Dataset content:
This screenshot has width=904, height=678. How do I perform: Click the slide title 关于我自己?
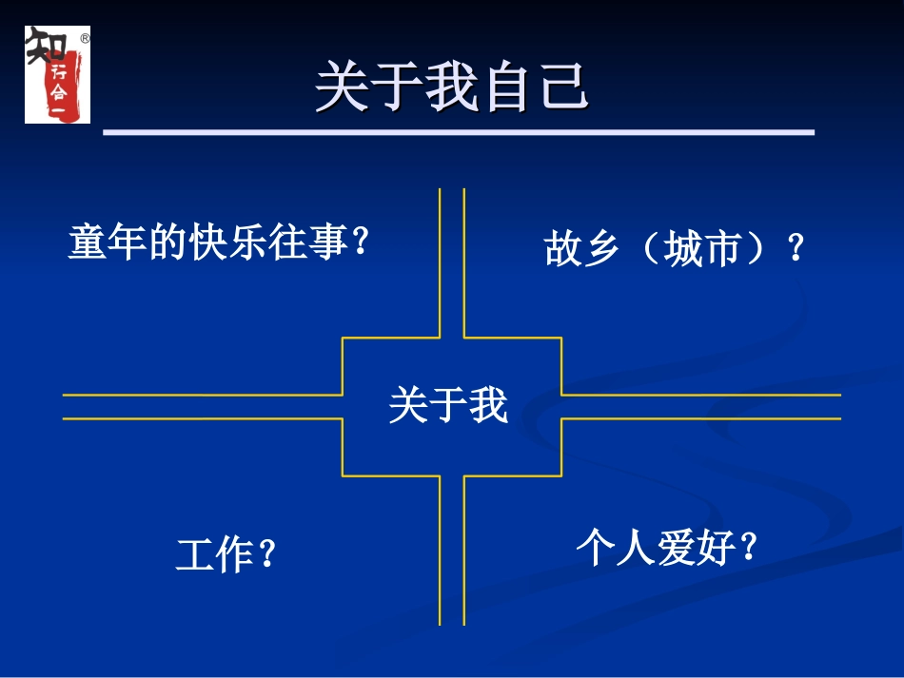coord(453,88)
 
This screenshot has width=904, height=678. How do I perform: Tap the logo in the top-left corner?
coord(57,74)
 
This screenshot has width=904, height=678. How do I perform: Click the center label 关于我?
coord(448,406)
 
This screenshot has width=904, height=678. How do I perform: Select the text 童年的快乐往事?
coord(218,242)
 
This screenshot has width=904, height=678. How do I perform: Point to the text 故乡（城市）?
coord(675,250)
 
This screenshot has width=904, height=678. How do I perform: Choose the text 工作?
coord(226,554)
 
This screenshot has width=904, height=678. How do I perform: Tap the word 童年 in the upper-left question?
coord(102,242)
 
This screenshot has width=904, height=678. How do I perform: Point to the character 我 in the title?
coord(453,88)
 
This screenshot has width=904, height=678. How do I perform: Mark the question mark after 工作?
coord(267,554)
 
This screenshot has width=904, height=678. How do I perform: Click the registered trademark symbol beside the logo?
coord(85,39)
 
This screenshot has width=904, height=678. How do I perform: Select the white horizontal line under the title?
coord(458,133)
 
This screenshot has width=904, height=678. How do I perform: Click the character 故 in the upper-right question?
coord(561,250)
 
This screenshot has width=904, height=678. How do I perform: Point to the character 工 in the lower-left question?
coord(192,554)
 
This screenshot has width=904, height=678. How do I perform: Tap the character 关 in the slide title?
coord(342,88)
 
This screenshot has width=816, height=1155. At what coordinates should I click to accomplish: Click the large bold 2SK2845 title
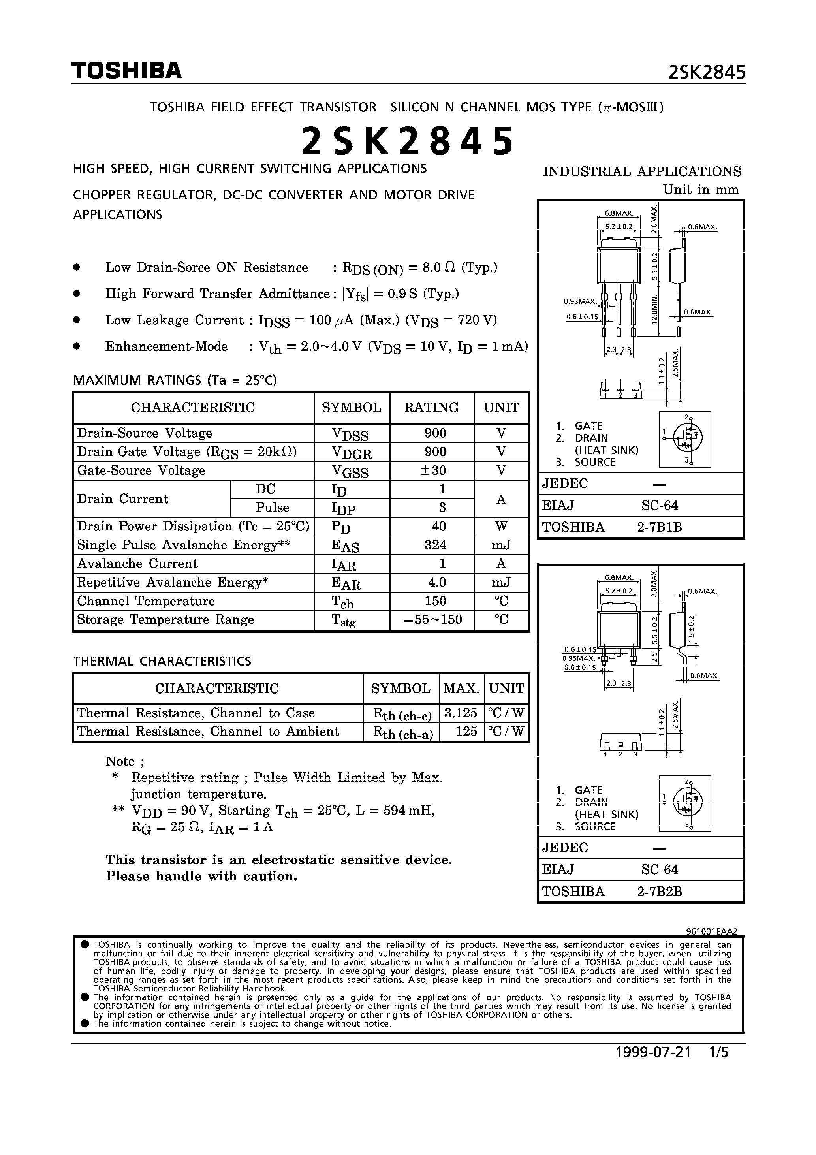[408, 141]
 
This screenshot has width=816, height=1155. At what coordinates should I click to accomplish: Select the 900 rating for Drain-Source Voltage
[435, 433]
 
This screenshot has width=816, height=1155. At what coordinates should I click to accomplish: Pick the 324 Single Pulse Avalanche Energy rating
[435, 545]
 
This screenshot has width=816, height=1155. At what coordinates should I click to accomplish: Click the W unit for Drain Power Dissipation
[501, 526]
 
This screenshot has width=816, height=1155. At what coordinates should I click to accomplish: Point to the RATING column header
[432, 408]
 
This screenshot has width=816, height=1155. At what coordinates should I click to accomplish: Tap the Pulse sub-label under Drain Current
[272, 508]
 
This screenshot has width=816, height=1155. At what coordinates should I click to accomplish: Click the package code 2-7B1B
[659, 527]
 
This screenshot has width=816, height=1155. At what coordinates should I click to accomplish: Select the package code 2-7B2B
[659, 892]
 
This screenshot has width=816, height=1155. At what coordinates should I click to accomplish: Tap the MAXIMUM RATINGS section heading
[175, 380]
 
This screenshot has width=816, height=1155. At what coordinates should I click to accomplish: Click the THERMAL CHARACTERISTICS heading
[162, 660]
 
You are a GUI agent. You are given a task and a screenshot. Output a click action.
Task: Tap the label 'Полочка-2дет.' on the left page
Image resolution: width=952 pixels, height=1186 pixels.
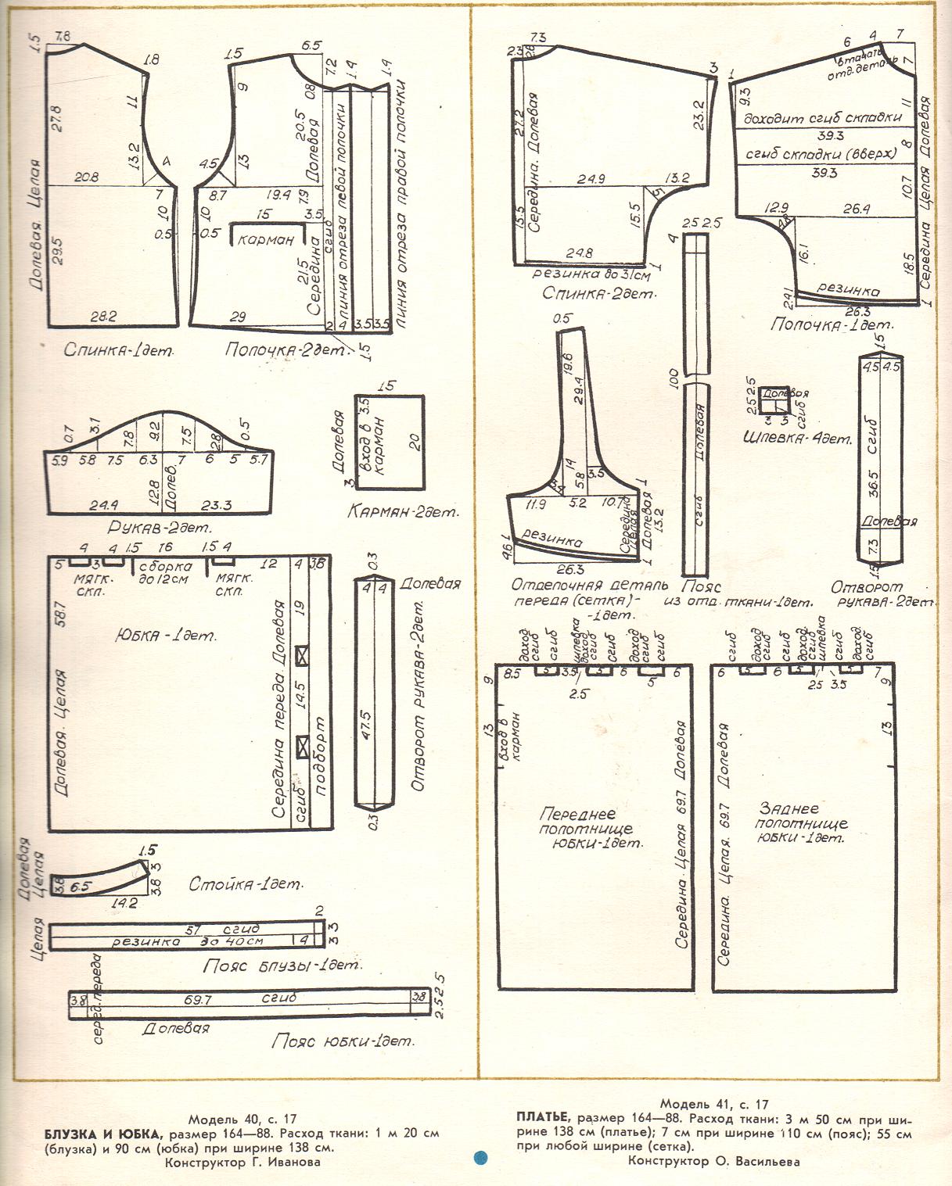pyautogui.click(x=284, y=351)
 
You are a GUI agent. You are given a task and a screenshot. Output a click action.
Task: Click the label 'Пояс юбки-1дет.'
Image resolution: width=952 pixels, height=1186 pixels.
pyautogui.click(x=342, y=1041)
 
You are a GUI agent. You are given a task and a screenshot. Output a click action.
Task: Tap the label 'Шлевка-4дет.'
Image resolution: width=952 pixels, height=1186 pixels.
pyautogui.click(x=796, y=438)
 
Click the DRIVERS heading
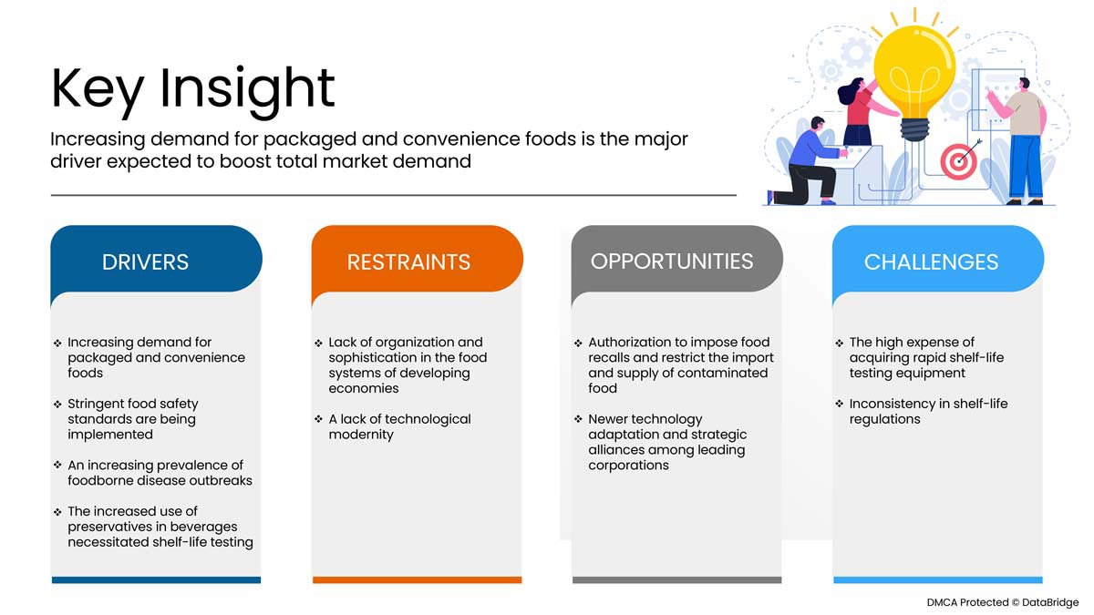pyautogui.click(x=146, y=262)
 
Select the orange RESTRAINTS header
pyautogui.click(x=408, y=263)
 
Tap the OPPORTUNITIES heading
pyautogui.click(x=672, y=261)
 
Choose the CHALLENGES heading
pyautogui.click(x=931, y=262)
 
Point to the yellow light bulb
pyautogui.click(x=914, y=68)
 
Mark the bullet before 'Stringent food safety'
pyautogui.click(x=57, y=404)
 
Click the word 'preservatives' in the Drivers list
pyautogui.click(x=109, y=527)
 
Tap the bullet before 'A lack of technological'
pyautogui.click(x=318, y=419)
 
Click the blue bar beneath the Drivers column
pyautogui.click(x=156, y=579)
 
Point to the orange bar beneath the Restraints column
pyautogui.click(x=417, y=579)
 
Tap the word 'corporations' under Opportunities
pyautogui.click(x=628, y=466)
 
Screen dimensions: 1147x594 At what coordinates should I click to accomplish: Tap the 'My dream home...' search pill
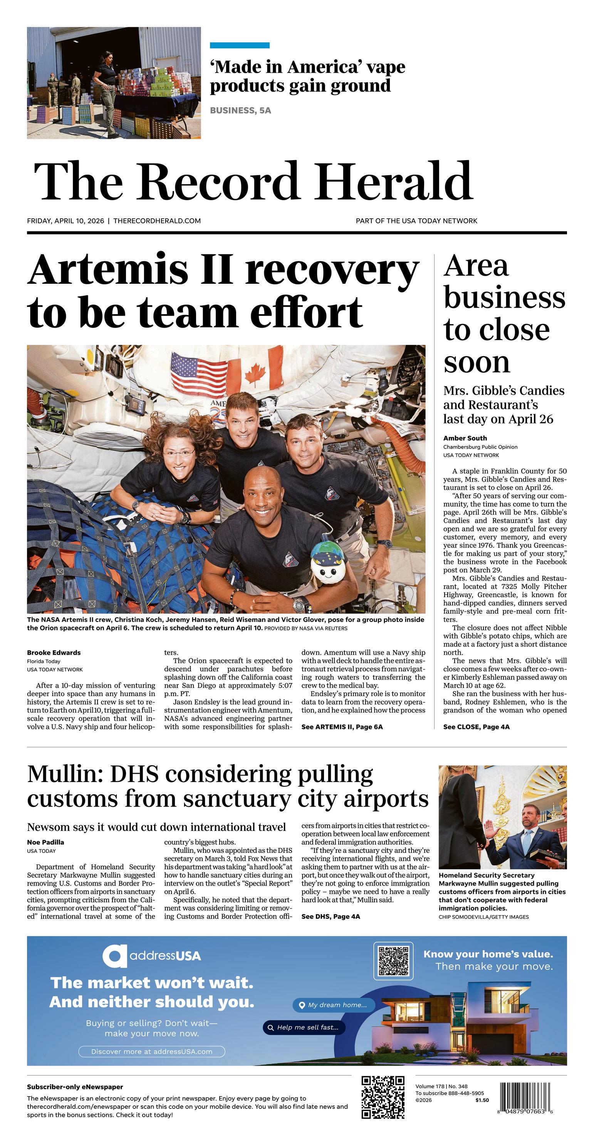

Instructions for the task: How many lines in the data above contain the word "Choose"? Reply with the number alone.

The completed task: 2